Mast cells were first recognized by virtue of metachromasia in 1877 by Paul Ehrlich. The compound responsible for metachromasia was identified as heparin, a heteroglycan rich in half-sulfate esters. TB is a small weakly hydrophilic cationic dye. Attached to DNA or RNA, in chromatin or Nissl substance, this dye has a blue color. Attached to glycosaminoglycans, in mast cell granules or cartilage matrix, the dye displays a purple metachromatic color.[9] TB is typically applied from weakly acidic aqueous solutions. DNA, RNA, and GAG are then polyanionic, whereas most proteins are protonated and so polycationic. Thus basic dye cations exchange with mobile tissue cations associated with the various polyanions, a process termed basic dyeing. This ion exchange is entropy driven as it increases the randomness of the system. Because polycationic proteins are not associated with mobile cations, ion exchange cannot occur minimizing background staining.[9]

APPLICATION OF TOLUIDINE BLUE

  • Connective tissue mucins, especially acid mucins. The tissue stains purple to red, while the background is stained blue.

  • Mast cell granules stain purple in color due to the presence of heparin and histamine.

  • Amyloid stain blue but under polarized light they give a bright red birefringence.

  • Endocrine cell granules are stained purple to red. The concentration of stain used here is 0.01%.

  • Sulfatides stain red brown or yellow. Only lipids that are sufficiently acidic to induce a metachromatic shift are stained.

  • Corneybacterium diphtheria contains granules with polymerized inorganic polyphosphate, which stains red violet color.

  • Helicobacter stains dark blue against a variably blue background. The concentration of TB used is 1%.[11]

  • TB can also be used to stain frozen section because of the rapidity of the staining procedure (10–20 s) and better clarity of the cells.

VITAL STAINING

The use of TB as a vital stain was first proposed by Richart to disclose dysplasia and carcinoma in situ of the uterine cervix. Neibel and Chomet and Shedd and co-workers were the first to report vital application of TB for the detection of premalignant and malignant lesions of the oral cavity. They confirmed the property of TB to verify clinically suspicious lesions as neoplastic, to delineate margins of premalignant and malignant growth, and to detect unnoticed or satellite tumors.[12]

TB is used based on the fact that dysplastic and neoplastic cells may contain quantitatively more nucleic acids than normal tissues. Also, malignant epithelium may contain intracellular canals that are wider than normal epithelium, which may facilitate penetration of the dye.[1] The other proposals about the uptake of TB in dysplastic and carcinomas include the high density of nuclear material, loss of cell cohesion, and increased mitosis.[3]

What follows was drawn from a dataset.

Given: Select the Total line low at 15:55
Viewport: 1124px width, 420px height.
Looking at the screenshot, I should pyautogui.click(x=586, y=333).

The use of TB as an adjuvant diagnostic aid in the identification of malignant lesions has led to publishing of numerous studies, however, with diverse results. The diversity could be due to variations in methodology, the population studies, and lesions analyzed. In addition, in some of the studies, biopsies of the lesions that did not retain TB were not performed. These factors may interfere with the evaluation of staining, thus limiting the value of the results obtained.[13]

TB is generally prepared in 1% concentration for oral application. A 100 mL of 1% TB consists of 1 gm TB powder, 10 mL of 1% acetic acid, 4.19 mL absolute alcohol, and 86 mL distilled water to make up 100 mL. The pH is usually regulated to 4.5.[14] The technique of application usually involves rinsing of the mouth twice with water for 20 s to remove debris. And 1% acetic acid is then applied for 20 s to remove ropey saliva. This is followed by 1% TB application for 20 s either with cotton swab when a mucosal lesion was seen or given as rinse when no obvious lesion was detected. Again, 2 rinses with 1% acetic acid were performed to reduce the extent of mechanically retained stain. Finally the mouth is rinsed with water.[14] The interpretation is based on the color; a dark blue (royal or navy) stain is considered positive, light blue staining is doubtful and when no color is observed, it is interpreted as negative stain. Under normal conditions, nucleated scales covering the papillae on the dorsum of the tongue as well as the pores of seromucinous glands in hard palate are frequently stained with TB.[15]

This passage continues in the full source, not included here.